Required work
Starting with the first line of the records, write out each line exactly until you have included the line containing "893x531 pixels.".

Dataset entries
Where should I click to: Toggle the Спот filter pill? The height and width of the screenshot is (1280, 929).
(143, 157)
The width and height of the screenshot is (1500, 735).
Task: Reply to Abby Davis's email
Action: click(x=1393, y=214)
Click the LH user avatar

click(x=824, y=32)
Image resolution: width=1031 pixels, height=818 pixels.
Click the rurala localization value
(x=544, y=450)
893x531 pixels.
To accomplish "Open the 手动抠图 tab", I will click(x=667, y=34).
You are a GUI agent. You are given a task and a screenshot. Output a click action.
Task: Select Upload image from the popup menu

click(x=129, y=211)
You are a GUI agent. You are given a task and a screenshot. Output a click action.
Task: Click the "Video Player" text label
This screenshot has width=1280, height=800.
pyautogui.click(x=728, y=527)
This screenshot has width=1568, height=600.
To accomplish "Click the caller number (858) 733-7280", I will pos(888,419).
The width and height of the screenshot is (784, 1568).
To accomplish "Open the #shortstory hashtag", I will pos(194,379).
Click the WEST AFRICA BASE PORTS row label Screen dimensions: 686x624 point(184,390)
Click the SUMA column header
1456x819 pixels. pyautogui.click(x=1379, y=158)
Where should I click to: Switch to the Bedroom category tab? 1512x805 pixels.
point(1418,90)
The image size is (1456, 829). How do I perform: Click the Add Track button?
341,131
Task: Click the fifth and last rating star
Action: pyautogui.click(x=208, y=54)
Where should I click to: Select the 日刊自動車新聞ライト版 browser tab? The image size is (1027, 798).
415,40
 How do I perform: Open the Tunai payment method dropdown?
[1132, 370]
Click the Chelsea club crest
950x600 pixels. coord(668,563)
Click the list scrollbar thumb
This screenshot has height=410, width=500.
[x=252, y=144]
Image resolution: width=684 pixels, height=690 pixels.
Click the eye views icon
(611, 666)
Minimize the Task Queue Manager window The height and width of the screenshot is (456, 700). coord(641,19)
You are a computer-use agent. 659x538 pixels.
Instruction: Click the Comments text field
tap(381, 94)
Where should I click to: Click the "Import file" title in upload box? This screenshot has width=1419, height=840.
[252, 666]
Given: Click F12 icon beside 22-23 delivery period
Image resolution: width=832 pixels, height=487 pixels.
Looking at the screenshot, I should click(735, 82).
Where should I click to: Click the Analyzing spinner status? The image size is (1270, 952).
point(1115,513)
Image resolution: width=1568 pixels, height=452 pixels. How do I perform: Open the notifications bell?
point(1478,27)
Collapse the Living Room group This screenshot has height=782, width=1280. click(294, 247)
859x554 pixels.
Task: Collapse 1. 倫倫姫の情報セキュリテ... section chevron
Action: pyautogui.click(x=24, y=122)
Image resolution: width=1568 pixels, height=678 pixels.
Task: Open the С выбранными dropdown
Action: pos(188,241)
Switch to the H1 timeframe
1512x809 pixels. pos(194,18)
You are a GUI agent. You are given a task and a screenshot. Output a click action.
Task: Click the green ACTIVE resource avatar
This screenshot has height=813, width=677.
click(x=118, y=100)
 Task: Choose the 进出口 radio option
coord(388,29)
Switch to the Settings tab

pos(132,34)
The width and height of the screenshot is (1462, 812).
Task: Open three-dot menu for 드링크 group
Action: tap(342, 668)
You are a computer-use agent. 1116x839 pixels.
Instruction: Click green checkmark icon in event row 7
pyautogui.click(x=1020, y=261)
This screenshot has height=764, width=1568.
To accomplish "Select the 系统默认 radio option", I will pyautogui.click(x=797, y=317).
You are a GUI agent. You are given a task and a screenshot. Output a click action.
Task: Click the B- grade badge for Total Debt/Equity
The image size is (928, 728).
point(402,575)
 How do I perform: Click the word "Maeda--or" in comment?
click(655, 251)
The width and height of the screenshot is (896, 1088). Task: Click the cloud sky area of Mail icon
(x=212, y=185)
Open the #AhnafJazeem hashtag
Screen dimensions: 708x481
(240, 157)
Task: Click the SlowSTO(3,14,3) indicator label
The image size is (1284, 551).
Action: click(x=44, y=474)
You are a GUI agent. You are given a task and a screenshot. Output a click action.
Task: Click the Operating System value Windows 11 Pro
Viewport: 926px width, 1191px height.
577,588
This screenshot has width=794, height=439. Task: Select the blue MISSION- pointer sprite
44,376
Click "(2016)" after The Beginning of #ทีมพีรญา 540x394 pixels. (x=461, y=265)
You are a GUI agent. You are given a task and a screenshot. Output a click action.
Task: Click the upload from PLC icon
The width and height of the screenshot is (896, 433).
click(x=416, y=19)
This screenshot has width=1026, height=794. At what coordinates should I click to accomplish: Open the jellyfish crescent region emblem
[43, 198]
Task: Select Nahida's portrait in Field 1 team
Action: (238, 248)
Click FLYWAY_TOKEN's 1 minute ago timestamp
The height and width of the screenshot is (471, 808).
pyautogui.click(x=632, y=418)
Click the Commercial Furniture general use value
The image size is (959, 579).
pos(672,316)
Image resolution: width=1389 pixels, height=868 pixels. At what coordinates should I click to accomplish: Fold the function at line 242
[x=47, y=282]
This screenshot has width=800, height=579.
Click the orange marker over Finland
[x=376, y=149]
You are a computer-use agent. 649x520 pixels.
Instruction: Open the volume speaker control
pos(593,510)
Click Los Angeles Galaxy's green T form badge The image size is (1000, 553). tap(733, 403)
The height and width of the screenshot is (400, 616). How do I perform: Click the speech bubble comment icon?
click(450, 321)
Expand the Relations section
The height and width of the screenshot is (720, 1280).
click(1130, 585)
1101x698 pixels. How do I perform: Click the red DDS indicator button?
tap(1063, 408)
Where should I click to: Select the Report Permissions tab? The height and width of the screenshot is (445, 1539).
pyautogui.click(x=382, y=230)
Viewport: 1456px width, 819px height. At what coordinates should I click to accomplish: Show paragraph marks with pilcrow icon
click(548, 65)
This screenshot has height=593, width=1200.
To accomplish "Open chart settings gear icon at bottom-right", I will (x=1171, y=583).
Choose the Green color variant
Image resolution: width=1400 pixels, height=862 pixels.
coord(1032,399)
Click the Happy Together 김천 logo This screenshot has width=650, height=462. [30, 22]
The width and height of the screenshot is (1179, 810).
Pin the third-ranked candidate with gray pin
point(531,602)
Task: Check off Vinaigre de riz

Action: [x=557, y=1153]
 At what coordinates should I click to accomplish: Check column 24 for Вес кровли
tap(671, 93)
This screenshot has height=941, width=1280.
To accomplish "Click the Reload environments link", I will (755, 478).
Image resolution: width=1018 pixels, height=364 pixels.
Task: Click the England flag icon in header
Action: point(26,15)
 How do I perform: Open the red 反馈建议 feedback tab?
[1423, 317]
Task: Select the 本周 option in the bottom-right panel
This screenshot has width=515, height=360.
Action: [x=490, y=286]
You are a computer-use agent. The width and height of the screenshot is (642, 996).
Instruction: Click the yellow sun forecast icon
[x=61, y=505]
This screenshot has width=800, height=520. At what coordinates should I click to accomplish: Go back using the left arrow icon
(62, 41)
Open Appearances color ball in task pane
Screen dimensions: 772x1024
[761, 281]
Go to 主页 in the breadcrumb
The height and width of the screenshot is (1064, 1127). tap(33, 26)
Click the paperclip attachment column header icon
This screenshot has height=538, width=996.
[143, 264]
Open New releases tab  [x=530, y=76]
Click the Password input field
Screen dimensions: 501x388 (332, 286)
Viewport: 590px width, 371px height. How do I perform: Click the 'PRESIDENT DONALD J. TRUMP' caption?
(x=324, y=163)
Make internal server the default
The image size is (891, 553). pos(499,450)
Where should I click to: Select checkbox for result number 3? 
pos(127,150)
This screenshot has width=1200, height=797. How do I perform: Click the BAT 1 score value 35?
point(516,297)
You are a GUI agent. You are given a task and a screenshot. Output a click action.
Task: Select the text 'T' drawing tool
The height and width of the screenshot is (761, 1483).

Result
Where should I click to: Toggle the Спот filter pill? The height and width of the screenshot is (1280, 929).
(143, 157)
The width and height of the screenshot is (1500, 735).
Task: Reply to Abby Davis's email
Action: click(x=1393, y=214)
Click the LH user avatar

click(x=824, y=32)
Image resolution: width=1031 pixels, height=818 pixels.
Click the rurala localization value
(x=544, y=450)
893x531 pixels.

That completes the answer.